[Items from a dataset]
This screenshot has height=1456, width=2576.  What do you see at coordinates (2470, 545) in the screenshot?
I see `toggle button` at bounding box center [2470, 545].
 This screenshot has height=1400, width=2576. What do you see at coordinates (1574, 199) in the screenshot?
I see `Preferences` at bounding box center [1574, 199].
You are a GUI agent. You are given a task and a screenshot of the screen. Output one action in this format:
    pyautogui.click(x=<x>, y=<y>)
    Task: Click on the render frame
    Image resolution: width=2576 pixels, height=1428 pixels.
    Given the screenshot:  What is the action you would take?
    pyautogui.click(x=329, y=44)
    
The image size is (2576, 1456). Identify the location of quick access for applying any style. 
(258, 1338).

* [Stated task]: List each line of the material above that contains the string "height".

* [Task output]:
This screenshot has height=1456, width=2576.  What do you see at coordinates (2470, 545) in the screenshot?
 This screenshot has height=1400, width=2576. What do you see at coordinates (1574, 199) in the screenshot?
    Image resolution: width=2576 pixels, height=1428 pixels.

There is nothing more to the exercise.